EXERCISE = Using the listing below, copy exactly the lines from the one containing "You are a GUI agent. The screenshot is 1791×2072." to the one containing "All Posts (489, 143)", both lines included, and no others.

-------------------------

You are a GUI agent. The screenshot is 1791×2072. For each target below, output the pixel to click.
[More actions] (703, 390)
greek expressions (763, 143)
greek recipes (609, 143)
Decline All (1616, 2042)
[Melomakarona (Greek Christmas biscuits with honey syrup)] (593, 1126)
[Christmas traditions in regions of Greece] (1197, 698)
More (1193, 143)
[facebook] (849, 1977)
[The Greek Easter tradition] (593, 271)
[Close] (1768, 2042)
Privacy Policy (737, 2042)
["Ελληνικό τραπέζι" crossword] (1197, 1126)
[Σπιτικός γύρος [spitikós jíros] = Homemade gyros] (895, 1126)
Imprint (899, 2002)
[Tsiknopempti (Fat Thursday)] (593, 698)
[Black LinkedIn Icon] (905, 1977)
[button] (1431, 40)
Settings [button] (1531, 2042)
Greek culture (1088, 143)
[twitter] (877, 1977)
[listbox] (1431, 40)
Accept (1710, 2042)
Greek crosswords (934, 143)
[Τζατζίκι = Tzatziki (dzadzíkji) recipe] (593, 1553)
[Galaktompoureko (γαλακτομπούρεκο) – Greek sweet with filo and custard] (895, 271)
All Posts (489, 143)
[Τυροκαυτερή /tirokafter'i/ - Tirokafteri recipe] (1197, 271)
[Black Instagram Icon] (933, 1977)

-------------------------

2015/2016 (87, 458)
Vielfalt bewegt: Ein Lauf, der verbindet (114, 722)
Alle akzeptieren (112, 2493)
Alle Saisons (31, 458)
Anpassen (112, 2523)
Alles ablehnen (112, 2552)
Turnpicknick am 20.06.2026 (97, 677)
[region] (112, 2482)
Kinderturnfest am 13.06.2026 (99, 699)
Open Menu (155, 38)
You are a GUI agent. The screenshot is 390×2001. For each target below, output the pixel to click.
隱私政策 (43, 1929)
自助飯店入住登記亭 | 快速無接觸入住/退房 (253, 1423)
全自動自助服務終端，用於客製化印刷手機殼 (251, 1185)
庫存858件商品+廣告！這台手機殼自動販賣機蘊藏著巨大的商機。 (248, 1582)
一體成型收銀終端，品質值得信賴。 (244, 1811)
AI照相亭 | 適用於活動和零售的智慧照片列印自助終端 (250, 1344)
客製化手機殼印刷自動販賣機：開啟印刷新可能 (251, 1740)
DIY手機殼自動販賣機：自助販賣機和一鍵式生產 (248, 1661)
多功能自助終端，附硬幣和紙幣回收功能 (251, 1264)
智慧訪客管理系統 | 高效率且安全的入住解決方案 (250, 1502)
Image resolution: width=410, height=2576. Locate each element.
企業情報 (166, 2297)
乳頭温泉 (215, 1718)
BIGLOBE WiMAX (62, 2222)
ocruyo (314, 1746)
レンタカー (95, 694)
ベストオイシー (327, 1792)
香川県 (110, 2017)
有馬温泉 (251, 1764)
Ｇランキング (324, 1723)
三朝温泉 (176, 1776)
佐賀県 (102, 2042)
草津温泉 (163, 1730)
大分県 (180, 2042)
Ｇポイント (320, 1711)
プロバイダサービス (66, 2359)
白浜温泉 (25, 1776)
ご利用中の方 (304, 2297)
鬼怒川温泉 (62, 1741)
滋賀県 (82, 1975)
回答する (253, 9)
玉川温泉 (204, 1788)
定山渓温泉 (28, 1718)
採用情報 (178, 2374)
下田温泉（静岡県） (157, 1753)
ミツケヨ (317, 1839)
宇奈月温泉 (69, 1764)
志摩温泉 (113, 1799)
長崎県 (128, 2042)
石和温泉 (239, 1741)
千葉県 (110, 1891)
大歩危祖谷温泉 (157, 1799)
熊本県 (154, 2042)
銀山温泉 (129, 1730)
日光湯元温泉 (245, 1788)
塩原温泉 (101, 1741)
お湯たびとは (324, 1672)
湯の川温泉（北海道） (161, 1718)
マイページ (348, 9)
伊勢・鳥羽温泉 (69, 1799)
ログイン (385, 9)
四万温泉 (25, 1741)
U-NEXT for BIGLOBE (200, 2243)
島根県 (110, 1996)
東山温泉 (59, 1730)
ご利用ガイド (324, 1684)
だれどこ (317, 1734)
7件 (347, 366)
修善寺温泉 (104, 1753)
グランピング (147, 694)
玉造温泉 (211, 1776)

-------------------------

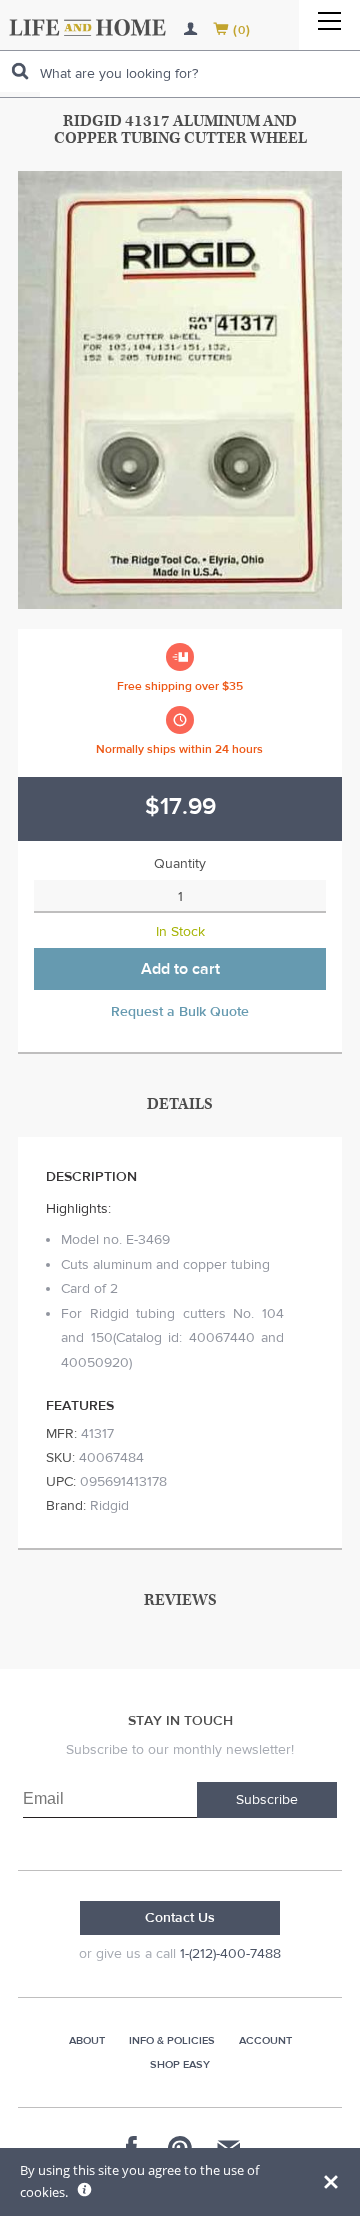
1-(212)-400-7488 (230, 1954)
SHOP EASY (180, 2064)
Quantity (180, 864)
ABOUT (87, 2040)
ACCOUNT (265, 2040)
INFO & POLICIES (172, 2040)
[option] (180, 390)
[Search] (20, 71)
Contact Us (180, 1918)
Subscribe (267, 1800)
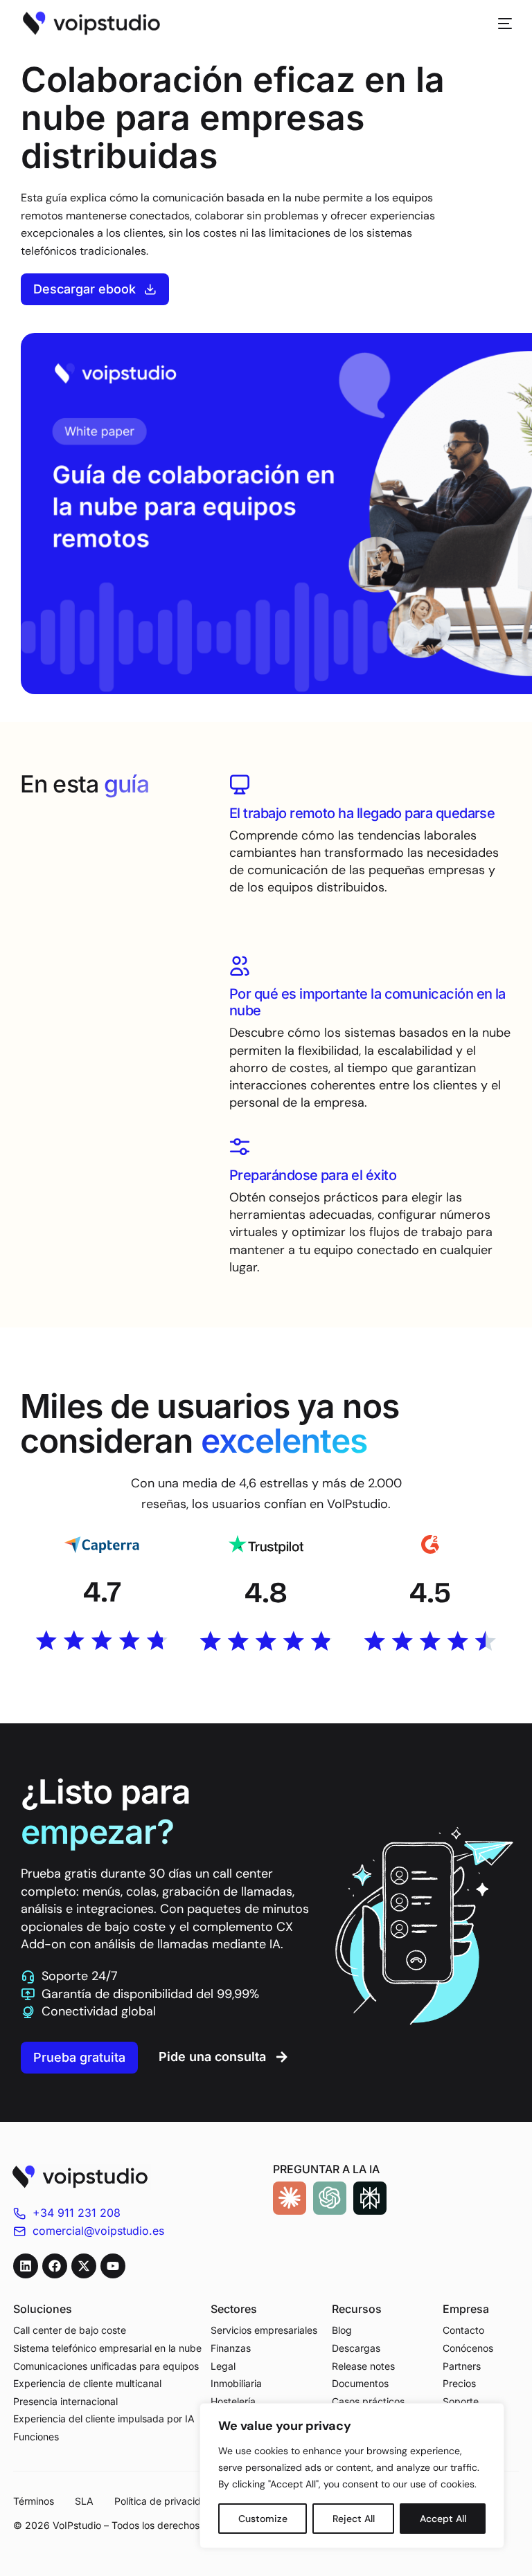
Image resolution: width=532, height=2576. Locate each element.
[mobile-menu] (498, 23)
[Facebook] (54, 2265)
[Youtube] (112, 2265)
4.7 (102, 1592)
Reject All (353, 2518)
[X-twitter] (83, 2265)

-------------------------

SOLUTION BELOW =
You are a GUI agent. The screenshot is 1791×2072. For each target below, output the pixel to click.
[More actions] (703, 390)
greek expressions (763, 143)
greek recipes (609, 143)
Decline All (1616, 2042)
[Melomakarona (Greek Christmas biscuits with honey syrup)] (593, 1126)
[Christmas traditions in regions of Greece] (1197, 698)
More (1193, 143)
[facebook] (849, 1977)
[The Greek Easter tradition] (593, 271)
[Close] (1768, 2042)
Privacy Policy (737, 2042)
["Ελληνικό τραπέζι" crossword] (1197, 1126)
[Σπιτικός γύρος [spitikós jíros] = Homemade gyros] (895, 1126)
Imprint (899, 2002)
[Tsiknopempti (Fat Thursday)] (593, 698)
[Black LinkedIn Icon] (905, 1977)
[button] (1431, 40)
Settings [button] (1531, 2042)
Greek culture (1088, 143)
[twitter] (877, 1977)
[listbox] (1431, 40)
Accept (1710, 2042)
Greek crosswords (934, 143)
[Τζατζίκι = Tzatziki (dzadzíkji) recipe] (593, 1553)
[Galaktompoureko (γαλακτομπούρεκο) – Greek sweet with filo and custard] (895, 271)
All Posts (489, 143)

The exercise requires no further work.